Learning to Open and Traverse Doors with a Legged Manipulator (2409.04882v1)

Abstract: Using doors is a longstanding challenge in robotics and is of significant practical interest in giving robots greater access to human-centric spaces. The task is challenging due to the need for online adaptation to varying door properties and precise control in manipulating the door panel and navigating through the confined doorway. To address this, we propose a learning-based controller for a legged manipulator to open and traverse through doors. The controller is trained using a teacher-student approach in simulation to learn robust task behaviors as well as estimate crucial door properties during the interaction. Unlike previous works, our approach is a single control policy that can handle both push and pull doors through learned behaviour which infers the opening direction during deployment without prior knowledge. The policy was deployed on the ANYmal legged robot with an arm and achieved a success rate of 95.0% in repeated trials conducted in an experimental setting. Additional experiments validate the policy's effectiveness and robustness to various doors and disturbances. A video overview of the method and experiments can be found at youtu.be/tQDZXN_k5NU.

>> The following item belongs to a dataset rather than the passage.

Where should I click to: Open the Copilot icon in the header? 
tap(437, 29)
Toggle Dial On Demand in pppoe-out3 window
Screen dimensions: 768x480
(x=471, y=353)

• The paper introduces a teacher-student RL controller that enables autonomous door opening and traversal without pre-programmed routines.
• It employs domain randomization and simulation-to-real transfer, allowing the ANYmal robot to handle diverse door dynamics effectively.
• The approach achieved a 95% success rate, highlighting its robustness and potential for practical robotic applications in human-centric environments.

Learning to Open and Traverse Doors with a Legged Manipulator

The paper "Learning to Open and Traverse Doors with a Legged Manipulator" by Mike Zhang, Yuntao Ma, Takahiro Miki, and Marco Hutter presents a sophisticated solution to the challenging robotic task of autonomously navigating through doors. The approach leverages a learning-based controller, trained using a teacher-student framework, to enable the ANYmal robot to handle both push and pull doors without pre-programmed routines or user guidance on door characteristics.

Methodology

The authors propose a reinforcement learning (RL)-based controller coupled with domain randomization to enhance the robot's interaction capabilities with a range of door types. The policy is trained in a simulation environment and subsequently transferred to real-world applications using direct deployment without fine-tuning. The training method incorporates two key phases:

1. Teacher Policy Training: The teacher is trained with privileged access to door properties, enabling rapid and effective learning of the desired task behaviors.
2. Student Policy Training: The student mimics the teacher's actions based solely on proprioceptive and exteroceptive data available during real-world deployment.

The simulation environment models door characteristics, such as hinge and handle properties, with a focus on diverse and realistic variations. The RL framework utilizes Proximal Policy Optimization (PPO), and the teacher-student approach ensures the student policy can generalize across different scenarios without explicit prior information about the doors.

Numerical Results and Performance

The controller demonstrated a high success rate of 95.0% in experimental trials, emphasizing robustness and efficacy. Detailed experiments highlighted the policy's capability to autonomously infer door opening direction and handle varying door dynamics and dimensions effectively. The recurrent neural network (RNN)-based architecture of the student policy facilitated the estimation of door properties, which is instrumental for real-time adaptability.

Implications and Future Work

The implications of this work extend to enhancing autonomous robotic access to human-centric environments. The ability to traverse doors autonomously can substantially increase the operational scope of legged robots in diverse applications, from household assistance to industrial automation.

The theoretical contributions underline the importance of integrating teacher-student training paradigms and domain randomization in developing robust robotic policies. The demonstrated robustness to unmodeled disturbances suggests potential for broader applications where external perturbations are common.

Future developments could focus on incorporating onboard sensing for more autonomous operation, refining force sensing for better handle manipulation, and expanding capabilities to handle a wider array of door handles and locking mechanisms.

Conclusion

The paper presents a meticulously engineered approach that combines RL with a teacher-student training methodology to enable the ANYmal robot to open and traverse doors autonomously. The impressive success rate and robustness highlight the practical applicability and potential of this method in enhancing robotic capabilities in human-centric environments.